A property owner who sold contaminated buildings knowing they’d be demolished is liable as an arranger for disposal of hazardous substances under the Superfund law, the Eighth Circuit said.
Dico Inc. is on the hook for $11 million—$5.5 million in cleanup costs and the same amount in punitive damages—the U.S. Court of Appeals for the Eighth Circuit affirmed April 11.
The court rejected Dico’s argument that the buildings contained steel beams that could be recycled, making the sale a legitimate transaction under the useful product defense.
Even if the buildings contained useful products, Dico is still liable as an arranger because it entered into the sale with the intent that at least a portion of the product—polychlorinated biphenyls in the insulation—would be disposed of as a result of the transfer, the court said.
Dico owned several buildings in Des Moines, Iowa, that were contaminated with PCBs.
The EPA in 1994 ordered Dico to remove some of the insulation, encapsulate the remainder, and enter into a long-term maintenance program, according to the court.
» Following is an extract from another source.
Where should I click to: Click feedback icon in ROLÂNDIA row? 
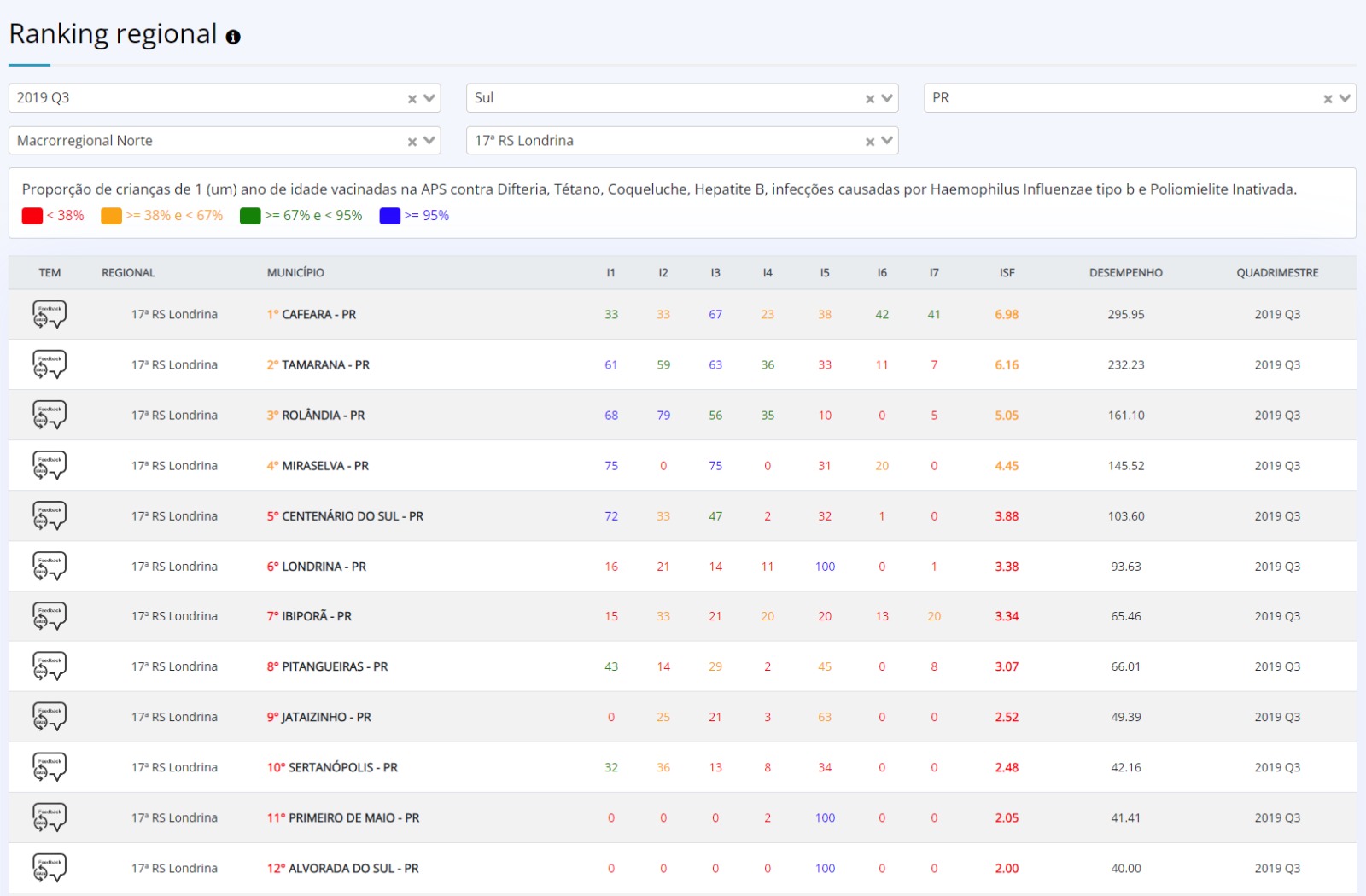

Without informing the EPA, Dico sold the properties without informing the buyer they were contaminated and subject to an EPA order, the court said.
The buyer demolished the buildings and left them in a field, where the EPA later found PCBs.
Akerman LLP, Hinshaw & Culbertson, and Belin & McCormick represented Dico and Titan Tire Corp.
The case is United States v. Dico, Inc., 8th Cir., No. 17-3462, 4/11/19.